**Directive A:**
In the records, from the start through the line holding "pos(1085,390)", both lines included, swap "breakpoint" for "bookmark" and write those lines out again with nothing else changed. Leave the pictures out.

**Supplied passage:**
------------------------------

In The Tilting House, Cuban‑American author Ivonne Lamazares tells the story of Yuri, a teenage girl growing up in 1990s Havana, Cuba.
In 1993, Yuri meets Mariela, a Cuban‑American artist who claims to be her sister — separated from them all these years by familial and political turmoil.
Spanning decades, the novel explores the losses and gains of migration, the hunger for belonging, and unearthing family secrets.
WLRN "All Things Considered" Host Helen Acevedo spoke with Lamazares ahead of the book's release.
The interview has been edited for brevity and clarity.
What inspired your book, The Tilting House?
LAMAZARES: It was very interesting because I was thinking about writing a second novel, but I had tried. Very different beginnings to it. And I was struggling thinking, oh God, you know, I don't wanna write again from the perspective of a teenager, you know, which I did for my first novel, The Sugar Island.
Then I came across this blog of a Cuban American writer who said that she was going back to Cuba to live there. And I said, oh. That's, that's different. You know, we don't hear normally that kind of trajectory in the Cuban exodus give the political and, and the economic conditions on the island. So, but the idea just wouldn't leave me.
I just kept thinking and thinking about it, and it raised a number of questions for me. One of them being like, what does that person seek in returning and can one return to one's? Origins And so the character Mariela, one of the sisters in the story of the tilting house came to me and I began to see her as an artist.
And I began to see her as someone with a great hunger for belonging and for finding her homeland and even her mother.
WLRN: How long have you been working on The Tilting House?
This book had many iterations before I actually settled on this one. So I would say that it took me at least 10 years. I was also teaching full-time, so I guess I'll, I'll give that as an excuse, but in reality, um, it's also because my process is kind of unusual.
You know, I have to write longhand and I write from one word to the next. I don't really plan or have any outlines because I have realized that if I do that I am not surprised. I am not discovering and things come out dead on the page. So it took, it took forever for me kind of work out this novel. And also I was really stuck at one point.

------------------------------

**Records for this task:**
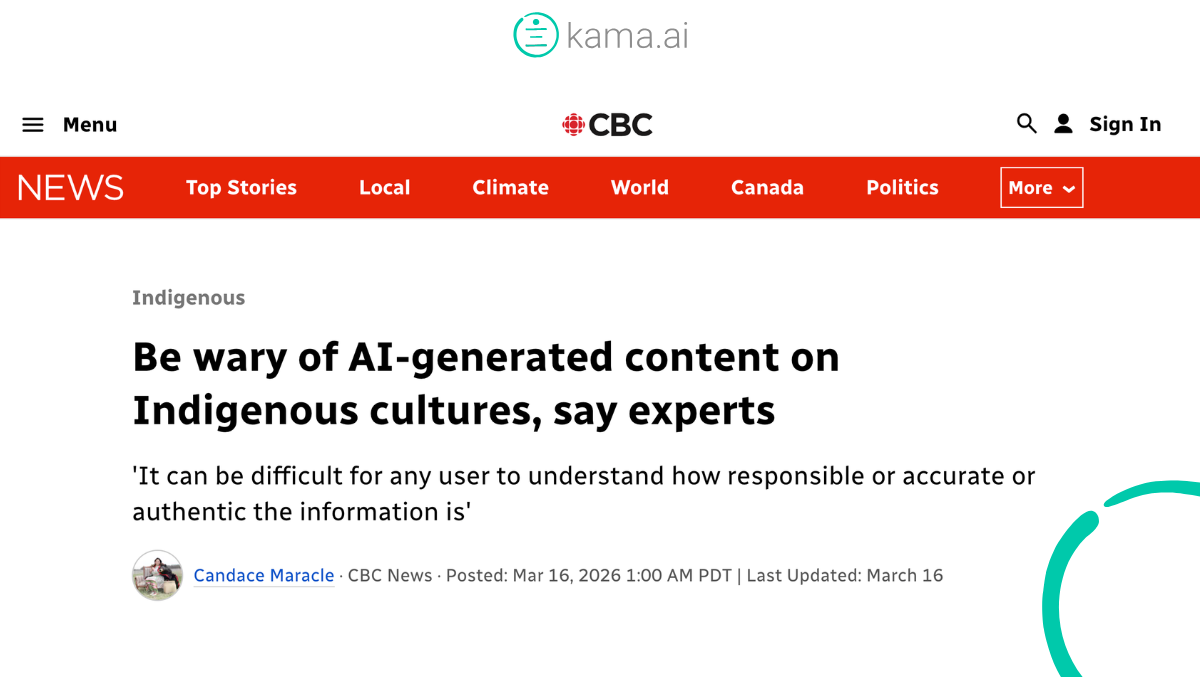This screenshot has width=1200, height=677.
Task: Open the Politics section
Action: (x=901, y=187)
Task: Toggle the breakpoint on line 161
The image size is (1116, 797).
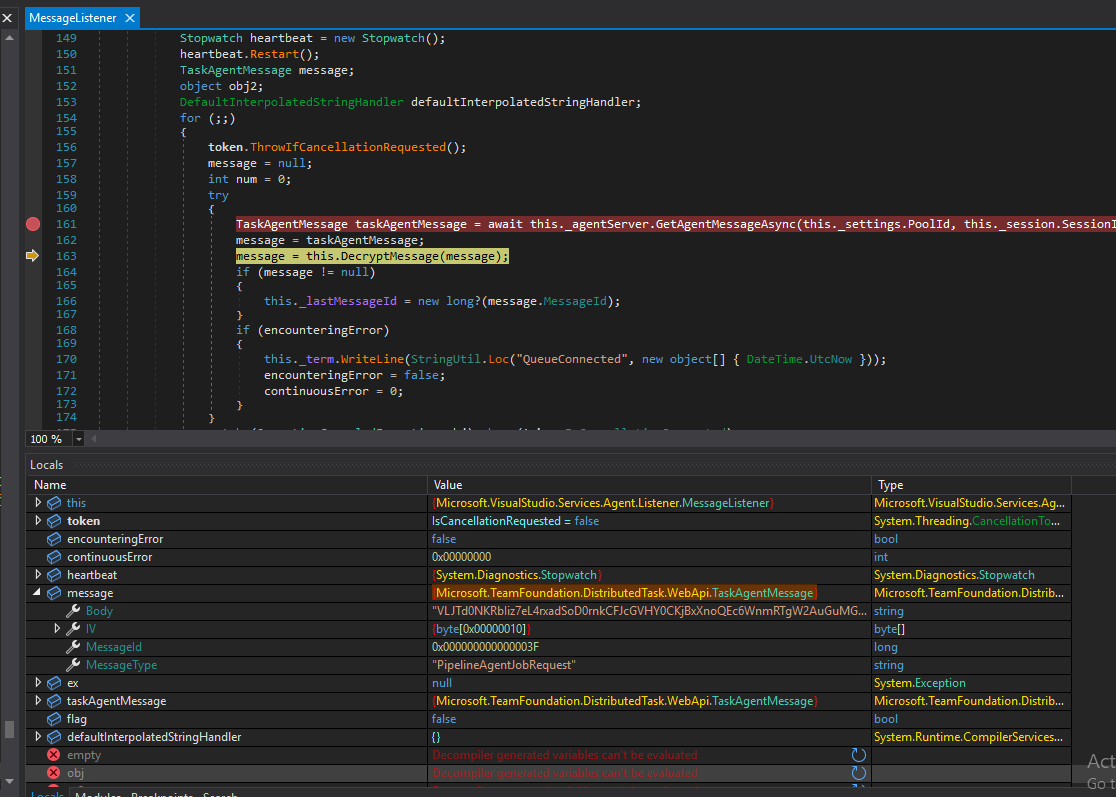Action: pyautogui.click(x=32, y=224)
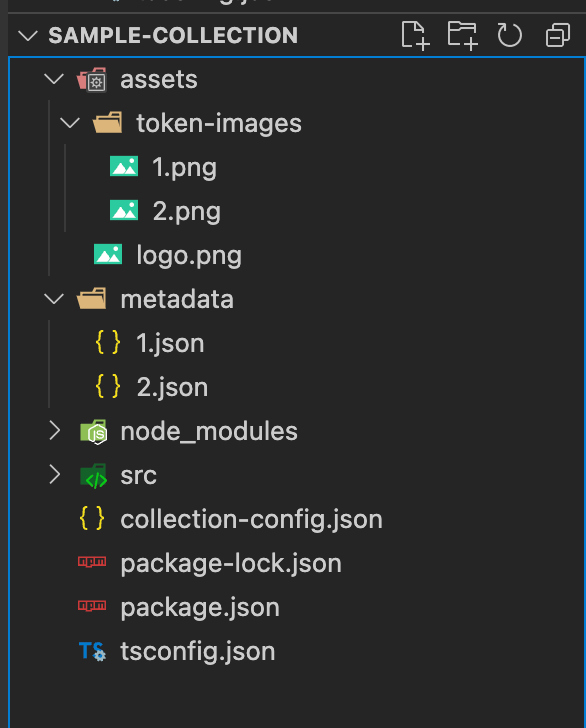Expand the node_modules folder chevron
Viewport: 586px width, 728px height.
54,431
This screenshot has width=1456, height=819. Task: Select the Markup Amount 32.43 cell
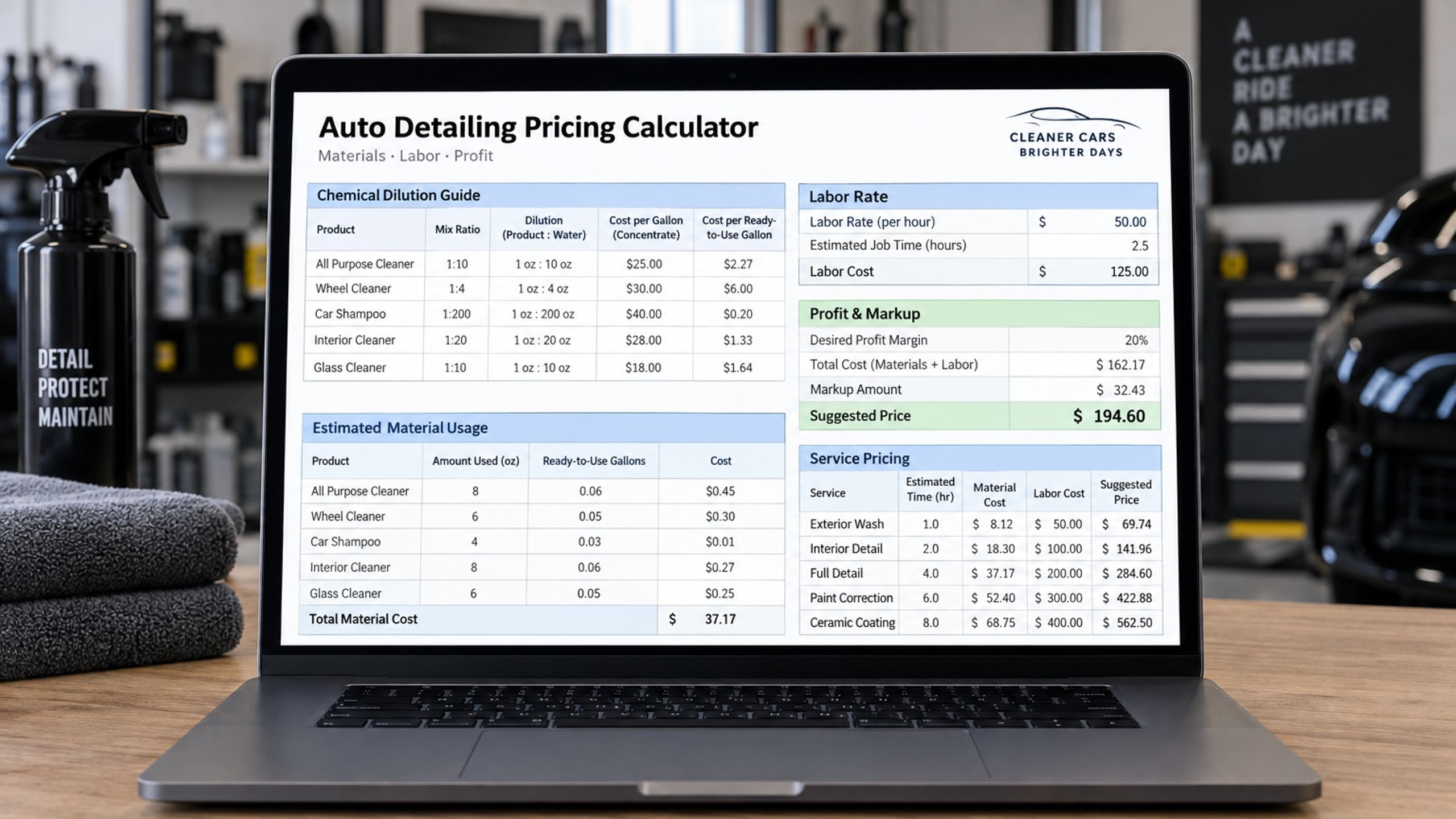pos(1085,390)
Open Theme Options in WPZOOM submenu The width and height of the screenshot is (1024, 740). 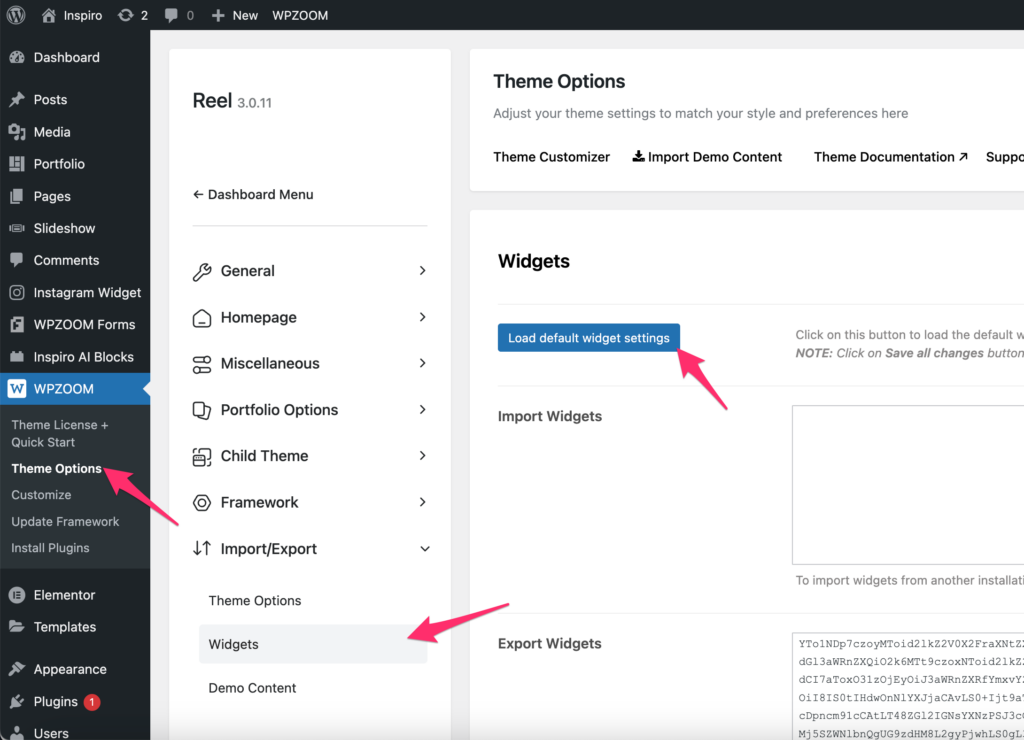56,468
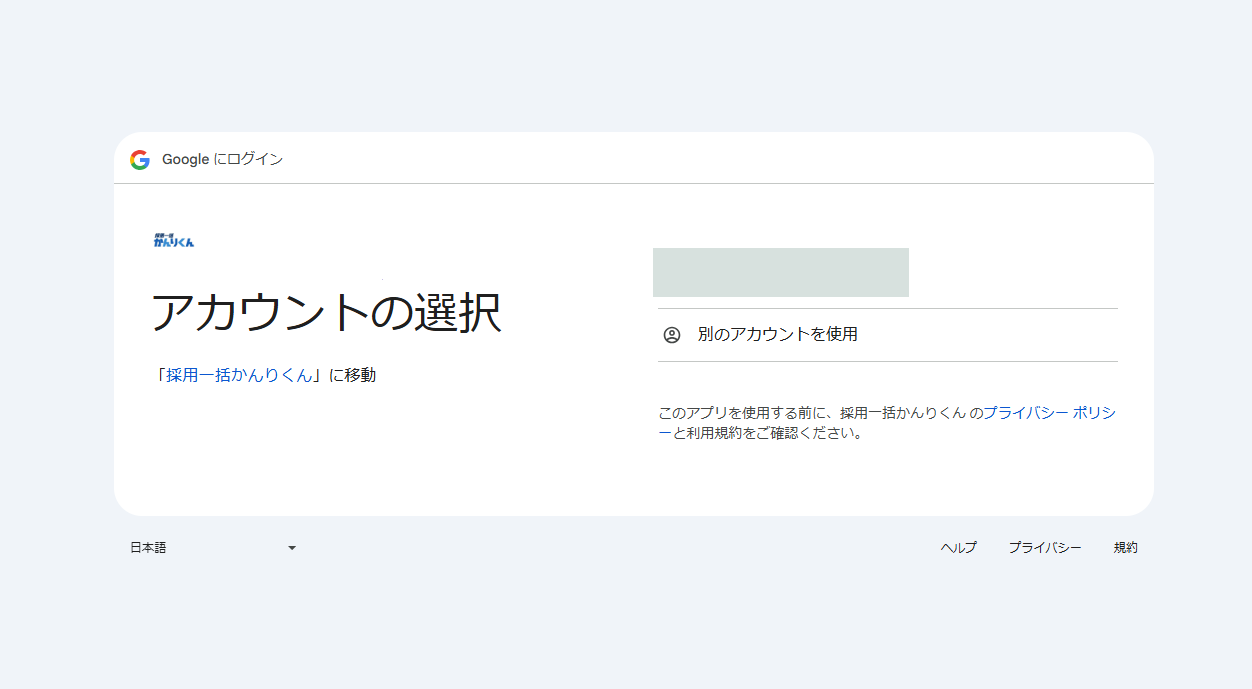Click ヘルプ in the footer
Image resolution: width=1252 pixels, height=689 pixels.
957,547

------------------------------

**Directive B:**
List every person or character named in the interview about The Tilting House.

**Exercise solution A:**
This screenshot has width=1200, height=677.
Task: Open the Politics section
Action: (x=901, y=187)
Task: Toggle the bookmark on line 161
The image size is (1116, 797).
Action: pyautogui.click(x=32, y=224)
Expand the node_modules folder chevron
Viewport: 586px width, 728px height.
54,431
This screenshot has width=1456, height=819. Task: Select the Markup Amount 32.43 cell
pos(1085,390)

**Exercise solution B:**
Ivonne Lamazares
Yuri
Mariela
Helen Acevedo